OK, I’m not in the mainstream of adulation this film has garnered. Even though I loved director Christopher Nolan’s “Memento” and “Dark Knight”, this hodgepodge of hokum and special effects, based on the flimsiest of premises gave me “happy feet” about halfway through it’s 2 hour and 28 minute length. The problem for me is I didn’t really give a damn about any of these characters.
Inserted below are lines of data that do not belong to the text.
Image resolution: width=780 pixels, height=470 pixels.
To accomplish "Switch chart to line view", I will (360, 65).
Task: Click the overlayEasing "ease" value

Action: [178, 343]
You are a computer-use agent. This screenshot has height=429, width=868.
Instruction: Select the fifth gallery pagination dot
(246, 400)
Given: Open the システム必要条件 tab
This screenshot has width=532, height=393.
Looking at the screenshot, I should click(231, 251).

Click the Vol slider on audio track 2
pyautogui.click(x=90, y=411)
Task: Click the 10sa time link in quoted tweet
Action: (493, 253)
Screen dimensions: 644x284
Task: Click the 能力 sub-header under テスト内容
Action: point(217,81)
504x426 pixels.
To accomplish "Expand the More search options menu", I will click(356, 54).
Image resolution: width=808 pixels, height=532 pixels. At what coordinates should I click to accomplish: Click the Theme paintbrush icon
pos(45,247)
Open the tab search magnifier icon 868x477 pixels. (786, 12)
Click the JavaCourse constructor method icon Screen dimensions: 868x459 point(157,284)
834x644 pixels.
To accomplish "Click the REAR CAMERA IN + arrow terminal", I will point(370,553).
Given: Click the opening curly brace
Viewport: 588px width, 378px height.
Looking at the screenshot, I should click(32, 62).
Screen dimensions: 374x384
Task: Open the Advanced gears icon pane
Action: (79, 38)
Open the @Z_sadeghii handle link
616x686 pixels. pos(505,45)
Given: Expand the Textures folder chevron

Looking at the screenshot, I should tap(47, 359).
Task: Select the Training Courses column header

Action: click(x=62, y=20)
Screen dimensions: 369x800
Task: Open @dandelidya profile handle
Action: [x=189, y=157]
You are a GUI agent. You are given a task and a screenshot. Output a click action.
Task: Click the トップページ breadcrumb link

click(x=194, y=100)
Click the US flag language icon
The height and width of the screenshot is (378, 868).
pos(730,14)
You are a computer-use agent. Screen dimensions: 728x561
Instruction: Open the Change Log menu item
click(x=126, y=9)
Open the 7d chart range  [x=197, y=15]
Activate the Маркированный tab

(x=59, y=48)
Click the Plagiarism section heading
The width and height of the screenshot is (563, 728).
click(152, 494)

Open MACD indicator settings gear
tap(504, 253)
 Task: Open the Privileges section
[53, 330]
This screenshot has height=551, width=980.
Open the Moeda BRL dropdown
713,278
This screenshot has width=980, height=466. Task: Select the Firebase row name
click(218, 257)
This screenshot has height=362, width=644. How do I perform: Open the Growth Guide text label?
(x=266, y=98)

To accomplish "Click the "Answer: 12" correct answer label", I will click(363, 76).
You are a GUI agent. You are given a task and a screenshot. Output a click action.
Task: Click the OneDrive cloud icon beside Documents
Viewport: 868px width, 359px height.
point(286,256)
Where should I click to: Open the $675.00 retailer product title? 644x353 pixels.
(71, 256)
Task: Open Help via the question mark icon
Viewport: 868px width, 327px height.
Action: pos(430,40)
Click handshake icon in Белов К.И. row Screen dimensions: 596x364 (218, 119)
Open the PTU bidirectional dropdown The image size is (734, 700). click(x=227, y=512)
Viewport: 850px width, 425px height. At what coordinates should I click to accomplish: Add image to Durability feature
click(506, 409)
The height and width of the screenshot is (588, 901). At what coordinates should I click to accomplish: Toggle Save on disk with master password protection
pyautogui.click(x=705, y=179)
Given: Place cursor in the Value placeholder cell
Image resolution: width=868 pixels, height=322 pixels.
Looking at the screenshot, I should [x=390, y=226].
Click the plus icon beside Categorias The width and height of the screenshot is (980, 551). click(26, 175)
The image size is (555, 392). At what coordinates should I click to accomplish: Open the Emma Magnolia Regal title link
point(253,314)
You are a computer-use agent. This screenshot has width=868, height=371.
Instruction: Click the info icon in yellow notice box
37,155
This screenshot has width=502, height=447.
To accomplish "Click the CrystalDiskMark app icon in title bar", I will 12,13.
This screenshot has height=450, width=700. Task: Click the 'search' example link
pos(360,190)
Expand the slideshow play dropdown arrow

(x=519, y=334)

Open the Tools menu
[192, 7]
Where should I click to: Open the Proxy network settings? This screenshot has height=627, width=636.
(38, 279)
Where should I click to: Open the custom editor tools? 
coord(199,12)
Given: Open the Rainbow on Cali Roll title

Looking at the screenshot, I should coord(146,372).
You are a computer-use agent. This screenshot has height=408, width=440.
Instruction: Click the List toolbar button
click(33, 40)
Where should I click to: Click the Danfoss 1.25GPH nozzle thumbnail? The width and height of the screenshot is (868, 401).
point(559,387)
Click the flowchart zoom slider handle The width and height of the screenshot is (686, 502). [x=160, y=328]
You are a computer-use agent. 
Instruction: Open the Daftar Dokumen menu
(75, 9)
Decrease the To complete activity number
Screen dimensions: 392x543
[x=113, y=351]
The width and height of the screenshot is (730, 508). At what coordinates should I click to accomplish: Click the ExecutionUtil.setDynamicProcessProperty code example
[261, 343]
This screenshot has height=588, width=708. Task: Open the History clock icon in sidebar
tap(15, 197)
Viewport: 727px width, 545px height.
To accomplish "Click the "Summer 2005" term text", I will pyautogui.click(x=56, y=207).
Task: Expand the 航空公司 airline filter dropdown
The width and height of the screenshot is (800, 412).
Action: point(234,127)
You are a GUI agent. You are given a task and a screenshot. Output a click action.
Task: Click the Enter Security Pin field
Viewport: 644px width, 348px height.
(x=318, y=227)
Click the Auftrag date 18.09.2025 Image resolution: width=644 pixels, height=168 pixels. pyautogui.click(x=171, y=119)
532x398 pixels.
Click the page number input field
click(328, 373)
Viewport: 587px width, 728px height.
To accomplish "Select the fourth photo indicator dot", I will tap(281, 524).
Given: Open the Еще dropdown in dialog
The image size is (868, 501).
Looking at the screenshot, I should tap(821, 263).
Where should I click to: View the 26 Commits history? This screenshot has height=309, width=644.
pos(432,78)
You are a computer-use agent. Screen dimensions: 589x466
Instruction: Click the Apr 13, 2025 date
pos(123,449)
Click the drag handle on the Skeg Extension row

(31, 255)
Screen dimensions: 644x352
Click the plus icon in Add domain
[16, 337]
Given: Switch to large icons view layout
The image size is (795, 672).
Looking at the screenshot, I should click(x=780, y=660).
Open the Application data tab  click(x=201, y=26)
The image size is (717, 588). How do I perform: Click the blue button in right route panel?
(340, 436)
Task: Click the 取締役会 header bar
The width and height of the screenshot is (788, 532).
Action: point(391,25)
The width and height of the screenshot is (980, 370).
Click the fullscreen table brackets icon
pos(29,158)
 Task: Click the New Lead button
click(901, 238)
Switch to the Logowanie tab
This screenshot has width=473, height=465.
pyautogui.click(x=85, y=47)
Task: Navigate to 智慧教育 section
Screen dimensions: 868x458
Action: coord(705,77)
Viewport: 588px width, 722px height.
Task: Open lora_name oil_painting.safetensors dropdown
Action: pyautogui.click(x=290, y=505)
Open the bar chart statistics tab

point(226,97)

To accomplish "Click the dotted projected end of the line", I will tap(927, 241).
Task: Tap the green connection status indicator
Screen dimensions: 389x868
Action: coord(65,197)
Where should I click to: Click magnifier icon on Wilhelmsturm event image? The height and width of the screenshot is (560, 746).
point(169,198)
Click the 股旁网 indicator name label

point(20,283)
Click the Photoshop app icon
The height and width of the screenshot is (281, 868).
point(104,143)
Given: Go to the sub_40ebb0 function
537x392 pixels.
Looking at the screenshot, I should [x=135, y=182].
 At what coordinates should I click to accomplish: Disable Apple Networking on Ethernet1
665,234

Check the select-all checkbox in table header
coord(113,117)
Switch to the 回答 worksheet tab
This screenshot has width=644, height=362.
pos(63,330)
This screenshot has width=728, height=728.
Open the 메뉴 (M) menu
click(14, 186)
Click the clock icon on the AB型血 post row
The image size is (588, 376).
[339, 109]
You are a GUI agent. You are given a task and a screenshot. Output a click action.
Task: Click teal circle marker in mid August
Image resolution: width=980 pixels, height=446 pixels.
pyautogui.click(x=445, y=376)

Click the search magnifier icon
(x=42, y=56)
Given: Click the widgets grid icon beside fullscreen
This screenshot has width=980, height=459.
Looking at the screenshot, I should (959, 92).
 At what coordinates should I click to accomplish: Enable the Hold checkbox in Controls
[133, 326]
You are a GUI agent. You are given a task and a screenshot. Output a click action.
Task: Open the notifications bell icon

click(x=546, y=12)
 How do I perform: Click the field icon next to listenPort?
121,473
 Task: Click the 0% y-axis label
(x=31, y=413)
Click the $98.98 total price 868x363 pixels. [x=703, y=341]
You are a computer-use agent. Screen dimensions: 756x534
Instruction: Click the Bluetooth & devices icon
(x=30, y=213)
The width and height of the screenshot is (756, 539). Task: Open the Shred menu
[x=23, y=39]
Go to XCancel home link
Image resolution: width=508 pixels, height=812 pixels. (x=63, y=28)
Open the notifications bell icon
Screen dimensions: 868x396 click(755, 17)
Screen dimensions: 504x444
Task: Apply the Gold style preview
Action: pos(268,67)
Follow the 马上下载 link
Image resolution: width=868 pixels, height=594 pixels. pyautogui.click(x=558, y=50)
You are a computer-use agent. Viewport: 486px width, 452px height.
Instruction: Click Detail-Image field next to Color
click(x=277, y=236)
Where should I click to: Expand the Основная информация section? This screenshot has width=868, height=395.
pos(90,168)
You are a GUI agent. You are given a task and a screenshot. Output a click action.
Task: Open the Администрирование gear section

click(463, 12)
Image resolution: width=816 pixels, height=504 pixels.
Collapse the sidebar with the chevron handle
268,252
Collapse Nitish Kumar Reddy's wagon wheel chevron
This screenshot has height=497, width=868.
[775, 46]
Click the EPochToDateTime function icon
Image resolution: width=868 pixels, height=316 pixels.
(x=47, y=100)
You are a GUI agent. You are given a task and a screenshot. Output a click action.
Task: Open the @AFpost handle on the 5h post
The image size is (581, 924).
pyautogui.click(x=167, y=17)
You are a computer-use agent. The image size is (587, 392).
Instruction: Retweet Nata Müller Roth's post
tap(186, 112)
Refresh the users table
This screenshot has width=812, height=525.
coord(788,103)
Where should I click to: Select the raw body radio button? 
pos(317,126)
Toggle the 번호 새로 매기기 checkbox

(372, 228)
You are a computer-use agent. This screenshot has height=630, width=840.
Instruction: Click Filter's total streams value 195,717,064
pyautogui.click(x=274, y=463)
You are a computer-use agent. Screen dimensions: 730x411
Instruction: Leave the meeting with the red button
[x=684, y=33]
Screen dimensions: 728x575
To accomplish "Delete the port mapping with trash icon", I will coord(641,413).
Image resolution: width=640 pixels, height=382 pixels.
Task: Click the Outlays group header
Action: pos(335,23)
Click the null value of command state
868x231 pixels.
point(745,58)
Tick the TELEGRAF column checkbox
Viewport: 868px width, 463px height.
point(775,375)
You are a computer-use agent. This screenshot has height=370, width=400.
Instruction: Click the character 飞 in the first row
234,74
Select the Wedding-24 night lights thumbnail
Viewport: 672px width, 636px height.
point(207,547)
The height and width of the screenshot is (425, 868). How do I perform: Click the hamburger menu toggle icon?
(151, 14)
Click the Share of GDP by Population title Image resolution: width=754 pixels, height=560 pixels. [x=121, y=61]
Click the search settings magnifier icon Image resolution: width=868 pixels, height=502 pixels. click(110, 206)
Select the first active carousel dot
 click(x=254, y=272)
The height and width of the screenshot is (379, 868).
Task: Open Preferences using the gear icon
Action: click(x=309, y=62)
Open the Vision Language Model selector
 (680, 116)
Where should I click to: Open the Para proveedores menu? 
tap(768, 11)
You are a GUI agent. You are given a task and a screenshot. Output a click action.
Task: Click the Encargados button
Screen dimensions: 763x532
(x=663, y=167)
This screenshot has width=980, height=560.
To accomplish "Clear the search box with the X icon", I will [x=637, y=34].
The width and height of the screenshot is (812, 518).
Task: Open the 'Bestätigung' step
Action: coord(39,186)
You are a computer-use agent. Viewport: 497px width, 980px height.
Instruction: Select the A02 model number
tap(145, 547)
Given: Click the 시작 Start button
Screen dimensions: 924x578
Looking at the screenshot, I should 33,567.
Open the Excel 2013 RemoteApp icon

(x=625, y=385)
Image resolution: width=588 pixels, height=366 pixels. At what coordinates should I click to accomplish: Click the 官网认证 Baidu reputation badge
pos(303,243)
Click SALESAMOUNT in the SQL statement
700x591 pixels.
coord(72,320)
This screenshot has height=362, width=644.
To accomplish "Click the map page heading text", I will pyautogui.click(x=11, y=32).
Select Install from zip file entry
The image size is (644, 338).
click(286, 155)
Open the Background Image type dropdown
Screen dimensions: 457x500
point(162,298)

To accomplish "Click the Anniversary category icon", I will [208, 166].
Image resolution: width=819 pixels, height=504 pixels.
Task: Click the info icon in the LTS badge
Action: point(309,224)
Leonardo DiCaprio’s Dom Cobb is able to extract corporate ideas by getting into the dreamworld of his clients while under the guise of providing subconscious security, but Saito (a thickly accented, almost incomprehensible, Ken Wantanabe) hires Cobb to implant an idea in the mind of Robert Fischer Jr. (Cillian Murphy) that daddy’s company should should really be disbanded for the good of Saito’s bottom line. Normally lawyers would be the go-to guys in this kind of scenario but Nolan has Cobb assemble a team of dream experts, using some kind of magic box, to handle it. The actors are accomplished and well cast, with the notable exception of  Ellen Page as Ariadne, the Architect – a college graduate student who constructs the world of the dream. She is not believable to the point of distraction. Marion Cotillard is Cobb’s wife and one-time dream companion, whose apparent demise provides the emotional pull for Cobb that might distract him from his mission. Nolan gives us the usual summertime quota of action sequences with lots of gun play and explosions, once again, lawyers would have been cheaper…maybe, but Hans Zimmer’s annoying synthesized score saws away so relentlessly during the climactic action segment that it’s a wonder anyone could sleep, let alone dream

To be fair, I’m not a gamer, and movies enjoyment depends in great part on one’s state of mind during the viewing, so I would recommend buying this one when it comes out on DVD so that you can piece together Nolan’s many audio and visual puns and the confusing twists and turns that get lost in a theater viewing, but for me this was a mess, as Simon Cowell would say, a ripe mess. Rated PG13.